-- Written request --
Please continue the blog post explaining the name Hamster Salad, picking up after its last sentence.

-- Page --
===============

Hamster Salad
2.27.2005
 
But can I eat it?
Some people have suggested to me that Hamster Salad seems a tad, well, arbitrary for a blog title. I don't see that myself, but I don't mind giving you an exegesis of the name if it helps us reach clarity.

My husband and I used to live in Japan; we were there for a long time. Experts in cross-cultural issues will tell you that adaptation to a new culture follows a fairly predictable path of highs and lows. You are totally head-over-heels, I-can't-believe-I'm-so-lucky, isn't-that-an-adorably-odd-way-of-doing-things in love with the experience for the first three to six months before tail spinning into a grumpy disbelief that one's new love could possibly behave like such a moron.

That's when a lot of people pack up and leave. It's the right choice for many of them, but if you stick with it, you come to realize that you were projecting your own angst at losing some measure of control onto your innocent adopted homeland.

We stayed. And stayed and stayed. The cycles of high and low eventually flattened somewhat to a gentle wave--nothing more serious than we would have experienced had we never left Canada. I missed the variety of, well, everything, but especially the grocery stores in Canada. The incompetency of the banking system would get me just as riled in either country. And Japan had the edge on public transit, that's for darn sure.

Adjusting to the (new!) English language
Being in Japan as a career language teacher (i.e. not one of the ones just dropping in from backpacking around southeast Asia and in need of a six-month infusion of yen) and a self-professed Grammar Grump, I found that the cavalier treatment of my home and native language by the Japanese tongue accentuated my down periods. I'll go into this in more detail in an upcoming Grump, but for now let's just say that I taught myself to appreciate the poetry in the syntactical and semantic errors I was hearing and reading.

"Ten minutes by fast foot." How can you not smile at that? "I left you a massage." Oh, goody--so much better than a boring old message! "The stuff in the office are very nice." It's wonderful when the staff don't tell you to stuff it.

===============

-- Source excerpt --

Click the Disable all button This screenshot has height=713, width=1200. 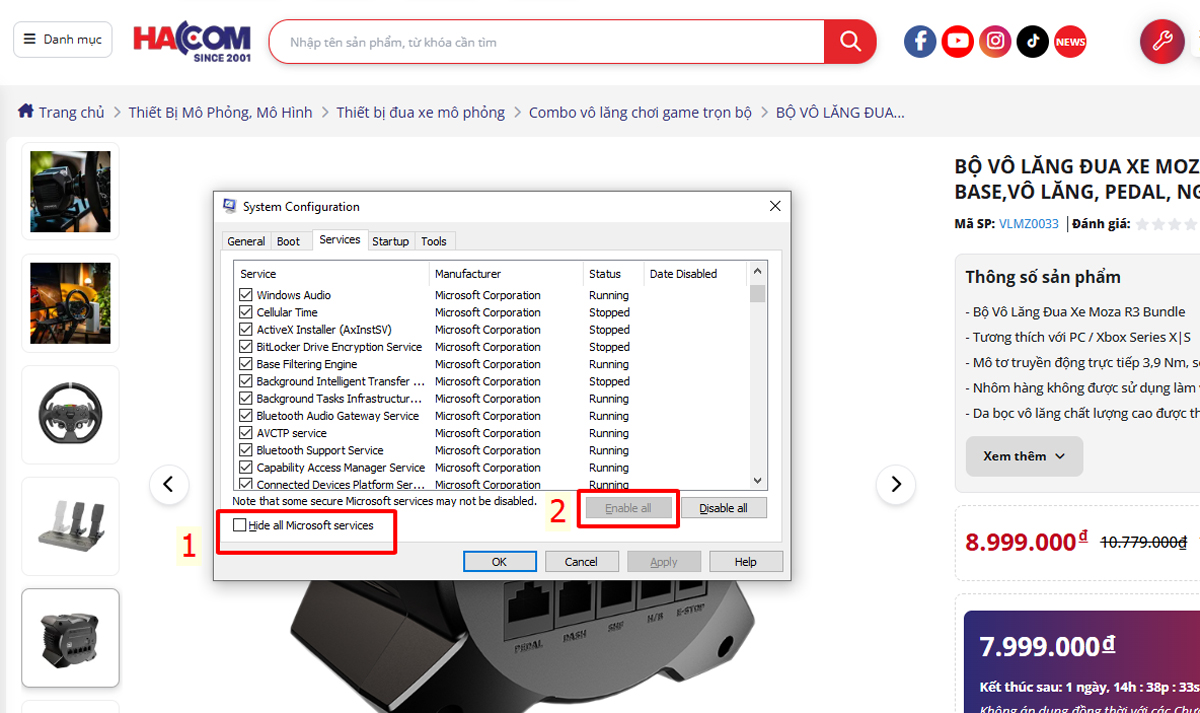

===============

-- Exercise response --
One of my husband's writing students presented him with a delightful description of her best friend. He had asked her to practice certain writing techniques in a descriptive paragraph, among them imagery, and similes in particular. She reported back that her friend "ate like a hamster." This gave us pause as we imagined said friend perched on her haunches with a carrot stuffed (staffed?) into one cheek pouch as she shoveled in whatever else she could get her little paws on.

The writer was, of course, trying to present an image of her friend eating rapidly and with intensity. We have since adopted the expression to describe any event that is performed with a noticeable level of focus or drive. "She studies like a hamster." "Our cats are sleeping like hamsters." "It's raining like a hamster."

But what about the salad?!
If you've googled "hamster salad" (what? am I the only one who's done that?) you've seen that it comes in two main types: that made of vegetable matter designed for hamsters, and that made primarily of animal product designed of hamsters. The title of my blog comes from neither of these, and I just want to say here and now that I was shocked, shocked, to discover that hamsters are, in fact, raised for food in some places. (Maybe I should live in one of those places for longer than six months so that I get over it.)

Where my Hamster Salad comes from is the name of a dish that I created out of my own head (um, imagination) and which we ate frequently (and with vigour!) while in Japan. Hamster salad starts life as a regular green salad (leaf lettuce, not head lettuce), which then gets super-charged by the addition of: roasted pine nuts, sun-dried tomatoes (the ones in oil), avocado, chickpeas, red, yellow, and/or orange pepper, red onion, more avocado if you've got it, fresh basil (cilantro would be great, but just try to find it in Japan), sometimes raisins or finely chopped apple, grated carrots, and a generous amount of olive oil and balsamic vinegar as dressing.

It salads like a hamster. And this blogs like a hamster.

So now it all makes sense, right?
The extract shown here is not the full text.